The use of nanosheets, and nanoparticles, in general, in the biomedical field offer a unique platform to adjust essential properties such as solubility, diffusivity, blood-circulation time, pharmacokinetic profile and cytotoxicity. Therefore, several nanoformulations are being explored in a wide variety of biomedical applications [25,26,27,28,29,30,31,32]. Self-assembled boron nitride nanosheets have been recently applied to boron neutron capture therapy (BNCT), being useful for breast cancer treatment and showing their potential in biomedicine applications [33]. Despite the interesting application of BNNs in the biomedical field, only a few studies have been conducted to understand their toxicity and some of them present conflicting results [15,34]. For example, sheet-like BN materials were reported to present toxicity and cause adverse effects on human hepatoma HepG2 cells, such as reducing cell viability, increasing ROS generation, or inducing damage to membrane integrity [35]. Czarniewska et al. [36] showed that BNNs functionalized with hydroxyl groups (h-BN-OH-n) presented low-cytotoxicity on insect hemocytes (in vivo), human erythrocytes and mouse L929 cells (in vitro). However, despite having low cytotoxicity, a long-term study in the Tenebrio molitor beetle showed that h-BN-OH-n can significantly affect immunocompetent cell behavior, which in turn affects their function during the immune response; it is necessary to study the in vivo long term effects in different animal models. The in vivo toxic effects of BNNs have also been evaluated in silkworm models continuously feeding with different mass concentrations (1%, 2%, 3%, 4%), and evaluating animal entirety, tissues and genes, showing that the exposure to BNNs do not cause obvious adverse effects but the expressions of genes in the midgut concerned with some specific functions and pathways are significantly changed, indicating that BNNs may have the potential danger to lead to dysfunction [37]. The hemolytic effect has also been studied showing that BNNs cause damage to red blood cell membranes [38].
Mateti et al. [14] reported that the size, shape, structure and surface chemistry directly affect BNNs biocompatibility in a dependent manner, showing that lower sizes were less biocompatible on human osteosarcoma cells.

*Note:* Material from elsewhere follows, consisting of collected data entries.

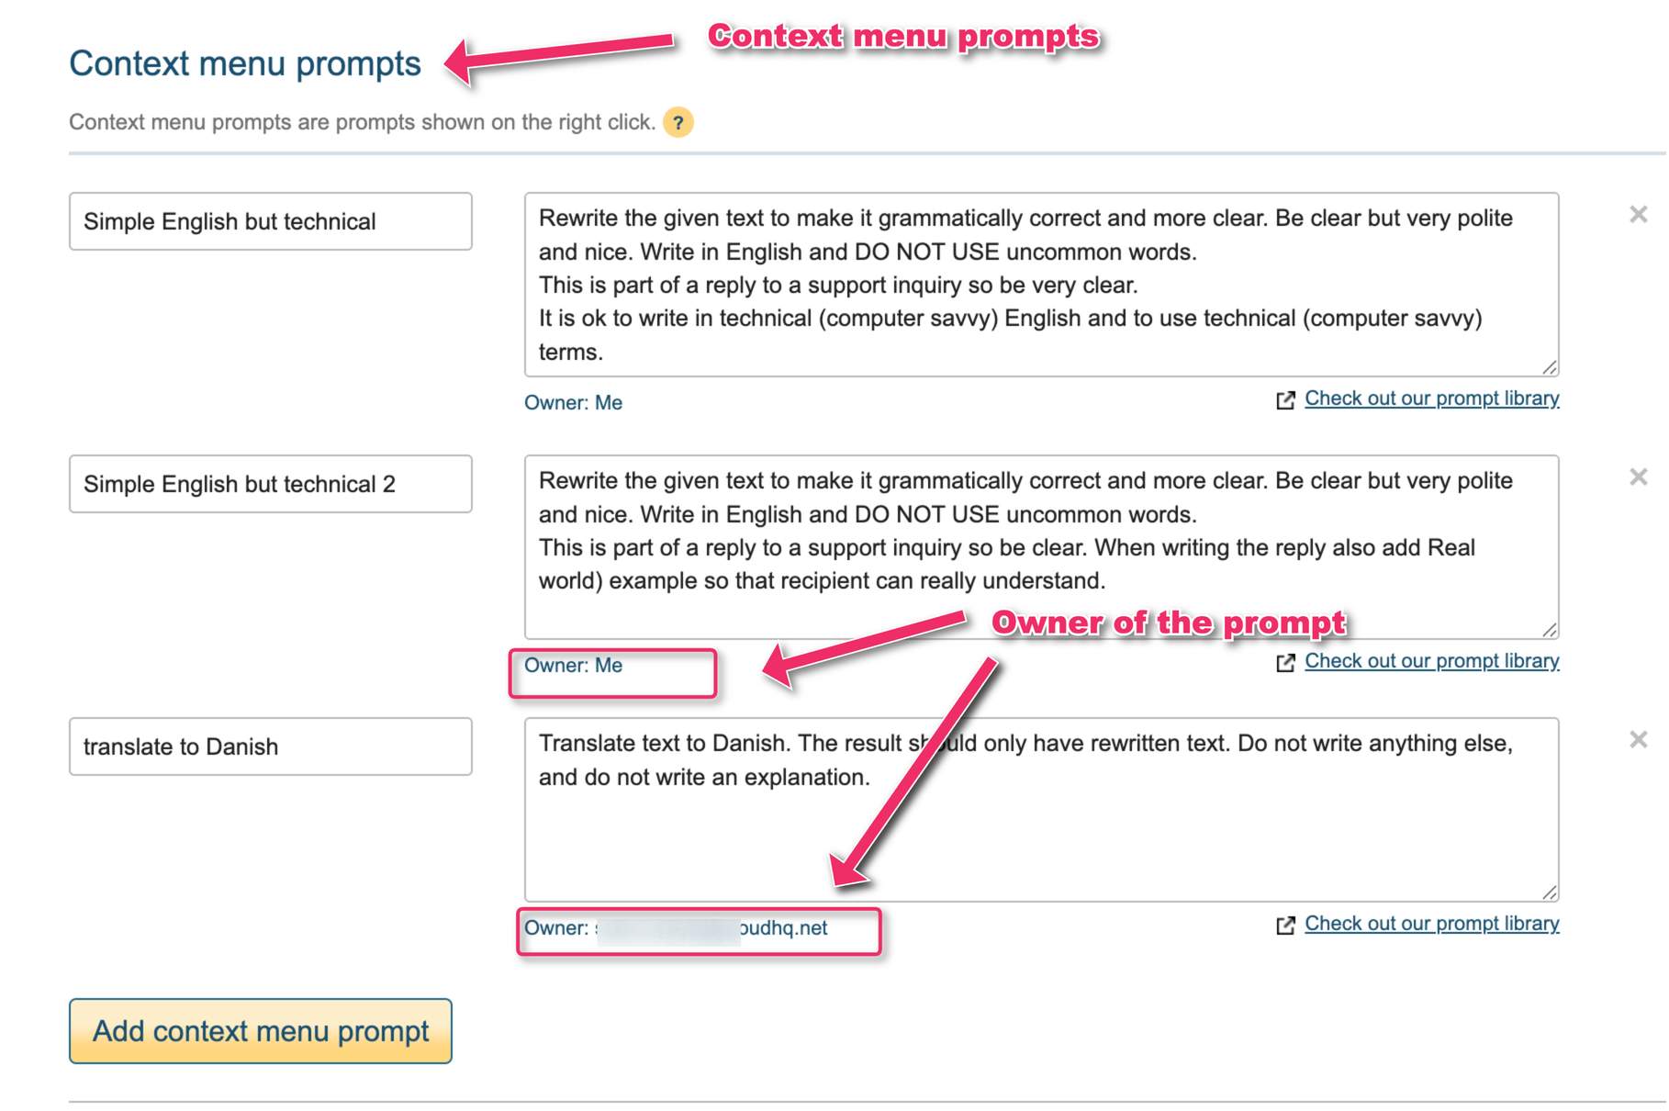
Task: Click into the second prompt's text area
Action: point(1041,547)
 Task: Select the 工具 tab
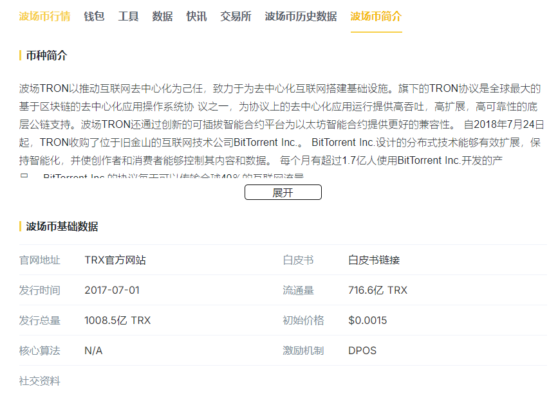click(x=128, y=17)
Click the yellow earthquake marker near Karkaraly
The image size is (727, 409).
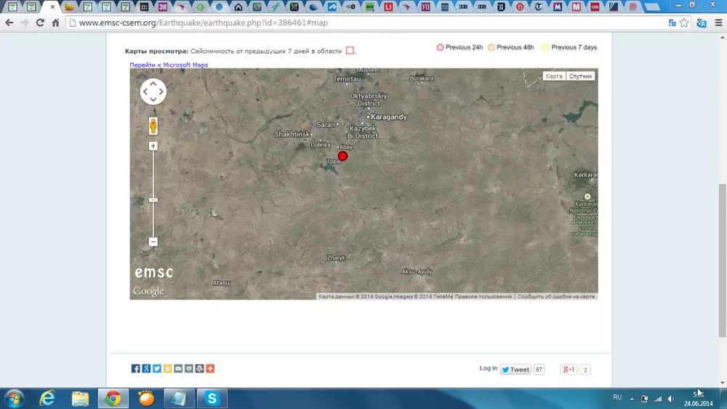pyautogui.click(x=587, y=197)
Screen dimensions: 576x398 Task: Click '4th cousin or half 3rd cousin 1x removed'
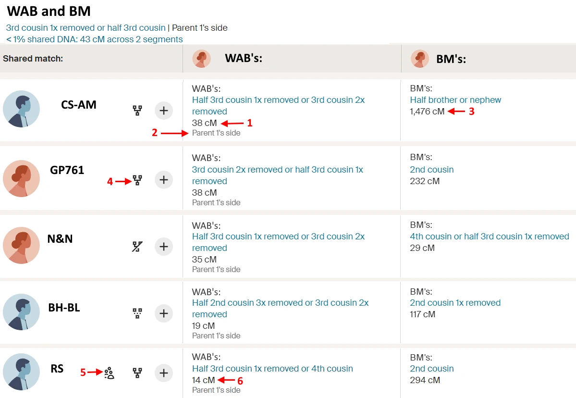click(490, 236)
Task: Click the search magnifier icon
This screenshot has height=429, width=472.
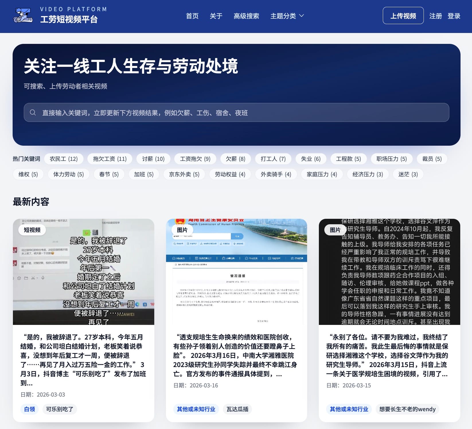Action: point(33,113)
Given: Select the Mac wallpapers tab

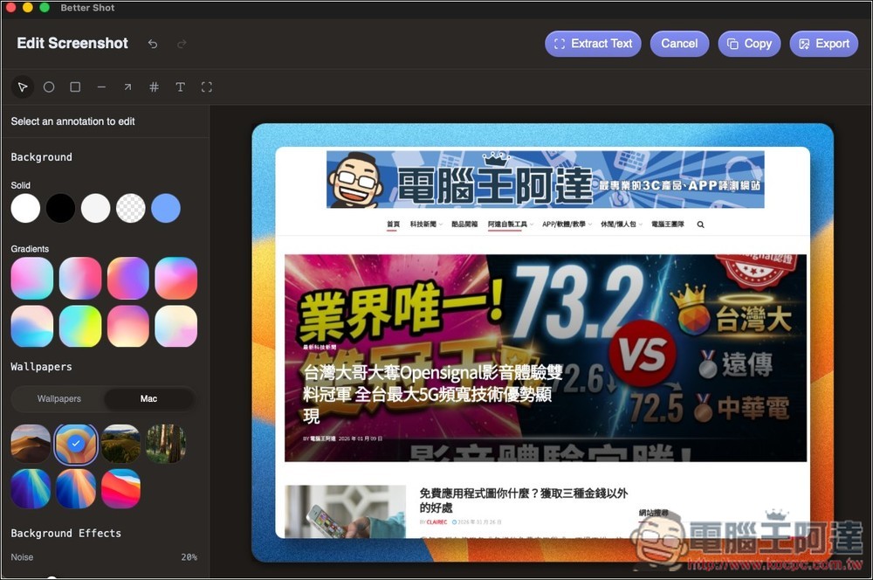Looking at the screenshot, I should 148,398.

Coatings have been shown to present a high effect on the nanomaterials’ biocompatibility [15], being pluronic, a non-toxic surfactant can significantly improve the biocompatibility and reduce the cytotoxicity of the coated nanomaterials [15,39,40].
In the present study, the cytotoxicity of the developed BNNs by bath and tip sonication that present a pluronic F127 coating is going to be evaluated. Pluronic F127 was employed in the present study because we have previously employed this surfactant to increase dispersibility and in turn, the biocompatibility of low-dimensional materials [40,41,42]. Some studies have shown that layered materials can present some interferences with common cytotoxicity assays inducing errors in results interpretation. This demonstrates the importance of carefully interpreting the obtained data from in vitro cytotoxicity assays [43,44]. Different methods will thus be performed to elucidate possible interferences on the registered data in vitro. For their future biomedical application, it is important that the nanomaterials efficiently internalize into targeted cells to improve the therapeutic effects. For example, for boron neutron capture therapy a critical 10-boron cell uptake threshold should be enriched to obtain therapeutic effects [45], and several materials are being developed for this purpose [46,47,48,49]. Importantly, BNNs internalization is highly affected by their final properties including size, shape, or surface properties such as charge [50,51]. For this reason, cellular uptake of the synthesized BNNs is an important aspect to be evaluated in order to successfully reach pre-clinical studies.

2. Materials and Methods

2.1. Materials

h-BN powder (Merck KGaA, Darmstadt, Germany), Isopropanol (Merck KGaA, Darmstadt, Germany), Benzyl benzoate (Merck KGaA, Darmstadt, Germany), pluronic acid F127 (Merck KGaA, Darmstadt, Germany).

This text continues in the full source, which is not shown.